Schulmeister hegt jedoch nicht nur Abneigung gegen die Gegenbewegung und ihre erfolgreiche Meinungsmache. Schulmeister hegt auch eine gewisse Bewunderung für ihren Erfolg. Nach Schulmeister könnten die Vertreter einer realkapitalistischen und nachfrageorientierten Wirtschaftspolitik nach Keynes dies mindestens ändern. Alleine der Titel ist eine Anspielung an von Hayeks "Der Weg zur Knechtschaft" indem das Ziel ausgetauscht wurde. [1,p.58-74,75-103,115,116]
" Ein bedeutender Unterschied zu frühen Gesellschaftskrisen besteht darin, dass es derzeit keine von den meisten >>Anti-Neoliberalen<< akzeptierte Wirtschaftstheorie gibt, die den Weg Europas von Prosperität in die große Krise konkret erklären und damit auch den Weg zu ihrer Überwindung weisen konnte. "
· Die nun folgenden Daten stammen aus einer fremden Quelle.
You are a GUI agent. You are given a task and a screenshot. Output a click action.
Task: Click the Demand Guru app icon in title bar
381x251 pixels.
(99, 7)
" Den neoliberalen Ökonomen ist es trotz der hervorragenden Performance der keynesianisch-realkapitalistischen Spielanordnung in der Prosperitätsphase gelungen, ihre Weltanschauung durchzusetzen. Die >>Keynesianer<< hingegen schafften es trotz der miserablen Performance der neoliberal-finanzkapitalistischen Spielanordnung nicht, eine alternative Theorie zu entwickeln. "

[1,p.115]
Es ist offensichtlich dass Schulmeister sich eine oppositionelle Mont Pelerin Society wünscht. Nach Schulmeister ist die realkapitalistischen und nachfrageorientierten Wirtschaftspolitik nach Keynes der angebotsorientierte Wirtschaftspolitik nach von Hayek und von Mises überlegen. Und Schulmeister legt dar wie die Gegenbewegung statt gefunden hat und warum sie erfolgreich war. [1,p.58-74,75-103]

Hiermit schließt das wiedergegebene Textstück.